Future work and similarity with other methods
Inbred or haploid genotypic datasets enjoy huge quality advantages over heterozygous datasets at comparable levels of sequencing depth. This study used a minimum depth threshold of 5 for P1 and P2 datasets, which should theoretically lead to 93.75% of truly heterozygous sites being called correctly (assuming no amplification bias) and which actually resulted in ~80-90% of the raw data being discarded (Table 1). The luxury of relaxing or removing depth thresholds in inbred datasets results in retention of much more data, and summarizing heterozygosity by taxa or by SNP in inbred datasets simplifies the removal of cross-contaminated DNA samples and homeo-SNPs respectively. In this study, dual alignment of reads from interspecific hybrids to both parental genomes (P1+P2) resulted in effectively inbred datasets that enabled more rigorous quality control, displayed higher concordance following downsampling, and provided more robust estimation of population structure compared to standard alignment against a single reference genome. Although this study used Beagle imputation for purposes of comparing different alignment strategies, datasets resulting from dual alignment could also be imputed using FSFHap, an imputation method designed for inbred populations (Swarts et al., 2014), whereas P1 and P2 datasets could not. The practical conclusion of this study is that dual alignment allows interspecific hybrids to be genotyped and imputed as efficiently and inexpensively as inbreds.
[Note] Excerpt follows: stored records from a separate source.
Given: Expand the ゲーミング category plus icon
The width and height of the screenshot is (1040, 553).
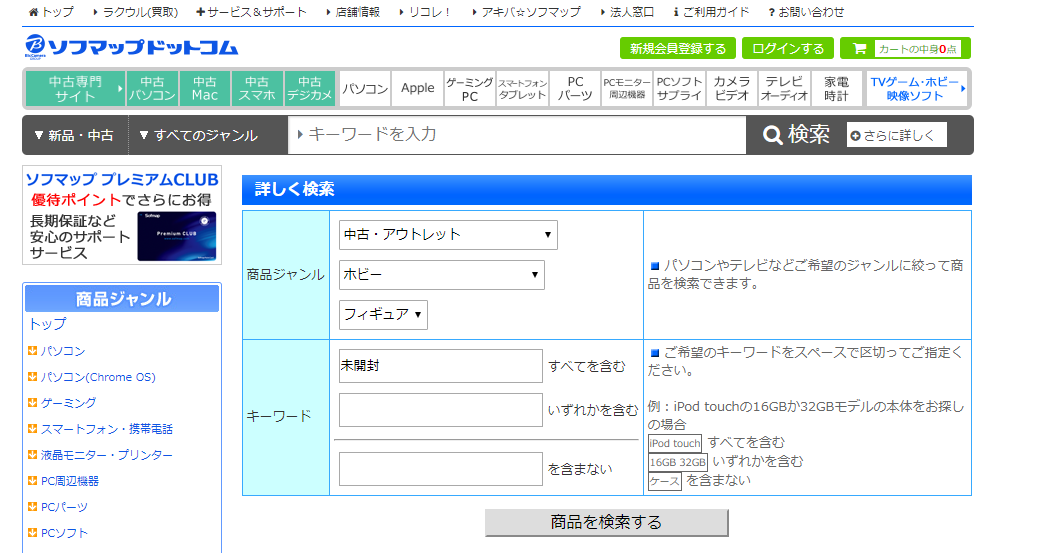Looking at the screenshot, I should tap(33, 403).
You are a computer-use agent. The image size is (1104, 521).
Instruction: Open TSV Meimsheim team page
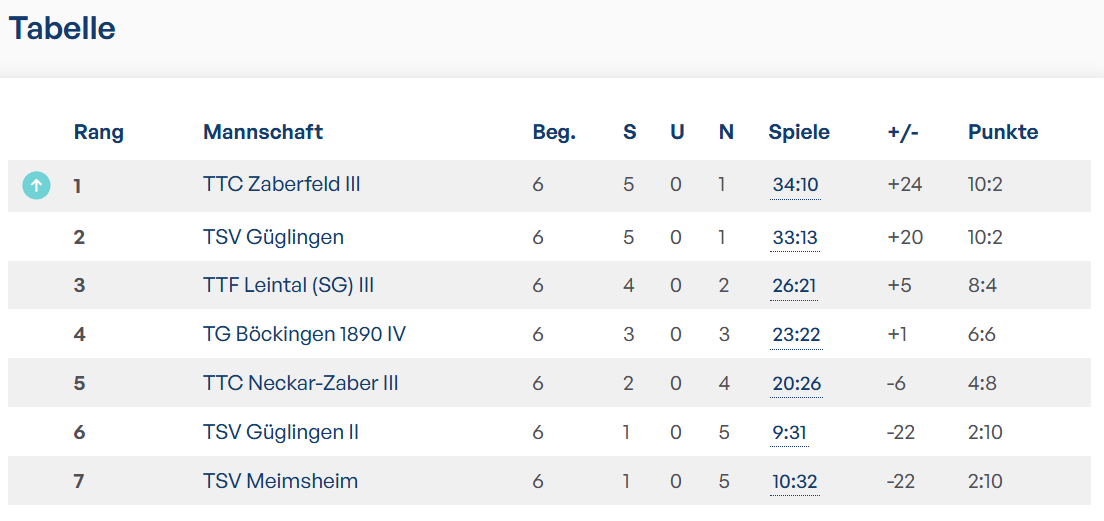(x=280, y=482)
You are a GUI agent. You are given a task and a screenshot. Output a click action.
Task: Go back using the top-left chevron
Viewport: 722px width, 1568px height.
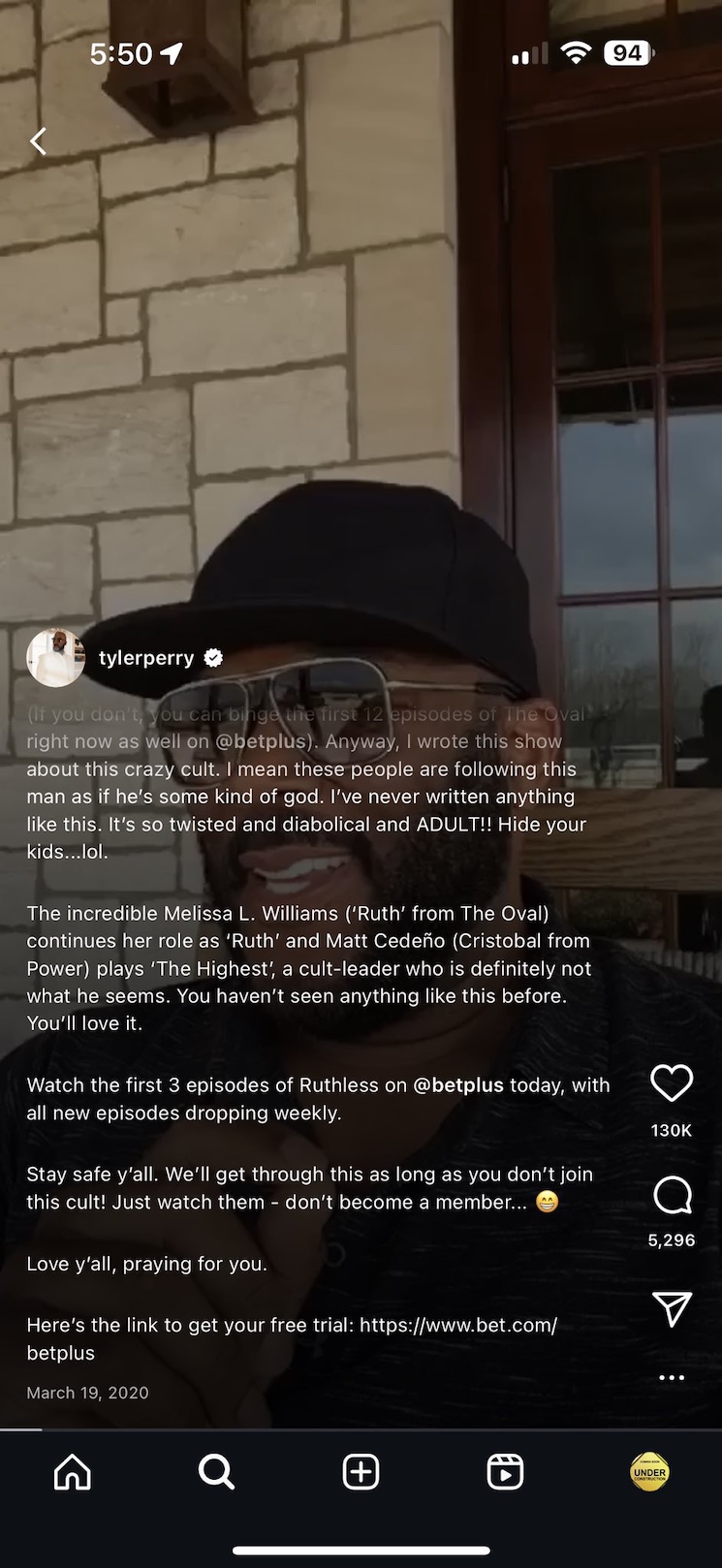(38, 141)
The divergence between parental genomes in this study is estimated at 38 million years for Pistacia (P. atlantica vs P. integerrima) (Xie et al., 2014) and 45 million years for Juglans (J. microcarpa vs J. regia) (Stevens et al., 2018). This study used 90 bp Illumina reads trimmed to 64 bp for speedier processing through the TASSEL GBS pipeline (Glaubitz et al., 2014), of which 65% and 76% mapped uniquely to the Pistacia and Juglans P1+P2 genomes respectively. Longer reads could be used to apply this strategy to hybrids with lower divergence, and perhaps even hybrids between heterotic groups within a species. Alternatively, strategies that make use of a “pan-genome”, including the Practical Haplotype Graph (Bradbury et al., 2022), may achieve a similar result by including enough representative reference contigs to ensure that all reads align to a homologous (non-homeologous) sequence. The strategy described here could also be applied to transcriptome data of hybrids to investigate allele-specific or species-specific patterns of expression and co-expression.